With the recent R2.2 billion injection into SAA, the Government Employee Pension Fund (GEPF) members were assured that their pension savings would not be impacted, even though it is unclear how much GEPF money is invested, in one form or another, in state-owned enterprises. In any event, being a defined benefit fund, the GEPF pension benefit is guaranteed by the government. Even in the worst case scenario, the fund members are protected from poor investment decisions. But is there a tipping point?
The investment manager for the GEPF is the Public Investment Corporation (PIC). The GEPF, worth some R1.7 trillion, represents about 88.2% of the assets managed by the PIC. The GEPF has also appointed various other asset managers to manage part of the investment portfolio, but it is not possible to ascertain their independence, nor can one judge their investment performance. In order to do this, one would need to know the size of the portfolios that they manage, as well as the return per portfolio.
However, the financial future of the GEPF cannot be isolated from the financial demands placed on it by the PIC. After all, one of the PIC’s investment strategies is to “contribute to the broader social and economic development of South Africa and the rest of Africa”. And therein lies the rub. The PIC not only invests in good companies that earn healthy returns, but it also invests in up and coming companies. This is a riskier investment without any guarantee of a return, and should be closely monitored in order to preserve wealth.
The most recent audited GEPF financials are dated March 31 2016, and we will have to wait until at least October 2017 for the next set. These financials carry some warning signs.
Only the top ten investments per investment category are disclosed, with the result that a significant percentage of assets are disclosed as “other”, making it difficult to form any view on the risk of the assets included in “other”.
The investments of R1.64 trillion include direct Loans of R22.2 billion. The largest loans granted include funds advanced to the IDC (R3.1 billion), Kilimanjaro Sakhumnotho Consortium (R1.9 billion), Tanga Cement Company (R1.4 billion), Independent News & Media (R1.0 billion), and Opiconsivia Investments 239 (R1.7 billion). It is noted that the fund also has a 66% equity investment in Opiconsivia Investments 239, an unlisted entity, which was valued at R4.8 billion in 2015, and marked down to R1.9 billion in 2016.
The rule of only disclosing the ten largest loans, results in incompleteness, as R9.6 billion (43.27%), of these loans are disclosed as “other”. Crucial information in regard to the performance of these loans, such as interest rate, term of loan, security given, and risk rating, is lacking. Unsecured loans would carry a higher risk rating. There has been no disclosure of any default in payment of interest or capital.

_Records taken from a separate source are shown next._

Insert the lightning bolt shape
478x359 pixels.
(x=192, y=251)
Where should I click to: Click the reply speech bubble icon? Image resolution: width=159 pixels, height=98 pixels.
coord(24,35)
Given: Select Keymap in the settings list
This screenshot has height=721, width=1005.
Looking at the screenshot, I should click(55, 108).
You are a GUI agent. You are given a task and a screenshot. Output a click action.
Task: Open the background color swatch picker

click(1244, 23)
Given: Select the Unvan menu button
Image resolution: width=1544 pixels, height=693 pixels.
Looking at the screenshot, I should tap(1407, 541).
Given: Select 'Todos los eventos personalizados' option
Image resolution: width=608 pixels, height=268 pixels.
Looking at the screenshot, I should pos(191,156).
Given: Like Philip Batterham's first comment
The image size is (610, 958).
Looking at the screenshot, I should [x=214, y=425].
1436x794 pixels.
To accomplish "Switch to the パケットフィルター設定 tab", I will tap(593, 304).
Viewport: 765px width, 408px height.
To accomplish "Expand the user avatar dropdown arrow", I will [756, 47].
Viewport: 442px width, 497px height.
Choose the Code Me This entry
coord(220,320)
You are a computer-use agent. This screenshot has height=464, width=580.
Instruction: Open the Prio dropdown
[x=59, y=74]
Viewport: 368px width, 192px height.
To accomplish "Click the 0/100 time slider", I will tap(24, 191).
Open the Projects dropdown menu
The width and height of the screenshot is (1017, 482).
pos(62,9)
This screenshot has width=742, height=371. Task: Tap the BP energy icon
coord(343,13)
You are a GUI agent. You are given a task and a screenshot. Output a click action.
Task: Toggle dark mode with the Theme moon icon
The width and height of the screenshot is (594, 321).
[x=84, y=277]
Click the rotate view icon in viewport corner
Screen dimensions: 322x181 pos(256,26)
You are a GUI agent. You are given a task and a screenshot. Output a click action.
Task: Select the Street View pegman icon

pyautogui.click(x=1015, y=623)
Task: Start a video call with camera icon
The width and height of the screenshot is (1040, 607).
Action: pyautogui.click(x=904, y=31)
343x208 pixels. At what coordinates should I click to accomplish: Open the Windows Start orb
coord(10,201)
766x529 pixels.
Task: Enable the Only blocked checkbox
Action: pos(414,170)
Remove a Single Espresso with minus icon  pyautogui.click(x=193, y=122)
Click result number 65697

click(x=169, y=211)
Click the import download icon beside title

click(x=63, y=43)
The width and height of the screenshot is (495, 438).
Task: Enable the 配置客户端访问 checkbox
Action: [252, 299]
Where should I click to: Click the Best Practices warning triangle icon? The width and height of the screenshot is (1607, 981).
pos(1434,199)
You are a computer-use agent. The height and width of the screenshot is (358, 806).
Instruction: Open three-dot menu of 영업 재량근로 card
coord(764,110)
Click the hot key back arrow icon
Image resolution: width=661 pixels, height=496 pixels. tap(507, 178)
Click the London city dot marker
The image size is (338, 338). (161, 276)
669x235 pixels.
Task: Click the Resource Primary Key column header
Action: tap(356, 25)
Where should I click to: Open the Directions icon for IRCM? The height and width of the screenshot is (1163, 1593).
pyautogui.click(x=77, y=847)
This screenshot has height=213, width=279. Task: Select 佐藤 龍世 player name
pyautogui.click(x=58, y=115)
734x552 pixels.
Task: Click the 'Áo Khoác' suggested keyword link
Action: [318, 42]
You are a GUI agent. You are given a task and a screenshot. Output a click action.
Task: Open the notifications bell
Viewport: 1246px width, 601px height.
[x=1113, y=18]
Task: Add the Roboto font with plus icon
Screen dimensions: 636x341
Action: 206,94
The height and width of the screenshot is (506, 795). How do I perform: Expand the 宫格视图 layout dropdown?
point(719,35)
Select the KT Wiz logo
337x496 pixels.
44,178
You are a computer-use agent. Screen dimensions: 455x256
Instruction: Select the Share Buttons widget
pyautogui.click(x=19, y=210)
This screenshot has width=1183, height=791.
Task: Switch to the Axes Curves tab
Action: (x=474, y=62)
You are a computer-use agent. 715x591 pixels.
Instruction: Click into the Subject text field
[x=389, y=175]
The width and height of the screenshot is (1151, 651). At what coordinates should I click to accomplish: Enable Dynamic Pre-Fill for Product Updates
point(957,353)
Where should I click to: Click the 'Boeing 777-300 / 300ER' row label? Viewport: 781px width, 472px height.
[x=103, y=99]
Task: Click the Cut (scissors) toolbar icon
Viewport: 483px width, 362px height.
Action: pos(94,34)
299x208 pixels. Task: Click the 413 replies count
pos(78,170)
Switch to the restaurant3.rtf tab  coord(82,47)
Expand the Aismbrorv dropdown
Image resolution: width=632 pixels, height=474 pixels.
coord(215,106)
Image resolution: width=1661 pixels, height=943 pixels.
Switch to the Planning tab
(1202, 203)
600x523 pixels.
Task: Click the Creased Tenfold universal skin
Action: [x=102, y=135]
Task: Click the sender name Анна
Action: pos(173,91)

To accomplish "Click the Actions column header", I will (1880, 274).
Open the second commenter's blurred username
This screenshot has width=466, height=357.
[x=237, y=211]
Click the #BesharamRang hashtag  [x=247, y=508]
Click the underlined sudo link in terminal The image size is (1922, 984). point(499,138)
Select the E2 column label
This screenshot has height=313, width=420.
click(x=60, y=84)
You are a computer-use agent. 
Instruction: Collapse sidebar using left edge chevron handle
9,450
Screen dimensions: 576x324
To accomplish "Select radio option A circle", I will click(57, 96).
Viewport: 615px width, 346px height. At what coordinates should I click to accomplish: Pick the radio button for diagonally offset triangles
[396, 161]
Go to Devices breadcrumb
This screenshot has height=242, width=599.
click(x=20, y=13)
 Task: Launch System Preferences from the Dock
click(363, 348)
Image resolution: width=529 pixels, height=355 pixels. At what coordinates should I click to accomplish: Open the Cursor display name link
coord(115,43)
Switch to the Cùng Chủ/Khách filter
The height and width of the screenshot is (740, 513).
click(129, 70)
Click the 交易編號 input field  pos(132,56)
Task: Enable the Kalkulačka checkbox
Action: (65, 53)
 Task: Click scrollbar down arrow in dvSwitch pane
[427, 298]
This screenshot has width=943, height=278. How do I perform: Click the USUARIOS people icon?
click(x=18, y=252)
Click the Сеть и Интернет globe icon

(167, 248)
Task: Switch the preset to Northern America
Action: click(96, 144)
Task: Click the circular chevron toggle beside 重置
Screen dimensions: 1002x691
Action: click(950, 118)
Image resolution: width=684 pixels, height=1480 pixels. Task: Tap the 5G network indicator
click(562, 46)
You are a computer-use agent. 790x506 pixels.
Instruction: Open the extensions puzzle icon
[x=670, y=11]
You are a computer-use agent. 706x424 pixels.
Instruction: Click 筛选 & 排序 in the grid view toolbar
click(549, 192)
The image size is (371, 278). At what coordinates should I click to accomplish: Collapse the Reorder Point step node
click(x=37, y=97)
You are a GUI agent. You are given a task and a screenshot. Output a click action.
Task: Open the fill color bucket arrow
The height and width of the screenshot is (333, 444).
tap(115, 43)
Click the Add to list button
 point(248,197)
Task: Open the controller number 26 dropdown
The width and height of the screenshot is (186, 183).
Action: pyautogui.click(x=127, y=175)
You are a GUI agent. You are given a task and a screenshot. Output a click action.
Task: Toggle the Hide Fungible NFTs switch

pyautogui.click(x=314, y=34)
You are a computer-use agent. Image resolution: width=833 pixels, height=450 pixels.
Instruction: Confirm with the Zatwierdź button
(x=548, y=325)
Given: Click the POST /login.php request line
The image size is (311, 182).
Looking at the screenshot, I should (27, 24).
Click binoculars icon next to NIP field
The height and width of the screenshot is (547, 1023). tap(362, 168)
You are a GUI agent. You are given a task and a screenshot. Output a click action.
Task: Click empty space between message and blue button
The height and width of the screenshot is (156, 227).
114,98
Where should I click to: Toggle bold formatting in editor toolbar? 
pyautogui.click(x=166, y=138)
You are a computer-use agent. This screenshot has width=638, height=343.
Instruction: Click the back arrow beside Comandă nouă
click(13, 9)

There would also be investment risk in the R153.8 billion that has been invested in bills and bonds of struggling parastatals, the R318.9 billion invested in “Other” equities, and the R41.1 billion in “unlisted equities”. An unlisted equity is a particularly high-risk investment, not least because of the lack of regulatory framework, lack of formal market, difficulty in the valuation of the investment, lack of liquidity, limited operating history, and a zero possibility of a dividend.
Included in Financial Liabilities is a “funded equity collar finance with Bank of America Merrill Lynch on July 13 2015” of R4.2 billion. This “funded collar transaction unwinds in tranches with weekly expiries commencing on January 15 2016 and ending on December 22 2017. Each expiry consists of 366 583 shares with a repayment amount of R44.3 million”. The JSE Sens announcement on July 16 2015 states that “the GEPF’s shareholding in Vodacom is not impacted by this placement and it does not constitute a disposal”. This begs the question, is this in substance a loan from Merrill Lynch with the 25 million ordinary shares in the Vodacom Group providing collateral? Perhaps the March 2017 financials will throw more light on this transaction.
In conclusion, there should be full disclosure of all investments, including loans granted to enterprises. Despite the assurance that the state is obliged to pay in any shortfall in pension benefits that would result from poor investment decisions, it does not have a bottomless piggy bank that can carry on neutralising shortfalls caused by inefficiency and bad investment decisions. Continuing to raise taxes in a global world of falling taxes in order to replenish the government coffers isn’t the answer either.
Barbara Curson, is a CA(SA) and tax specialist.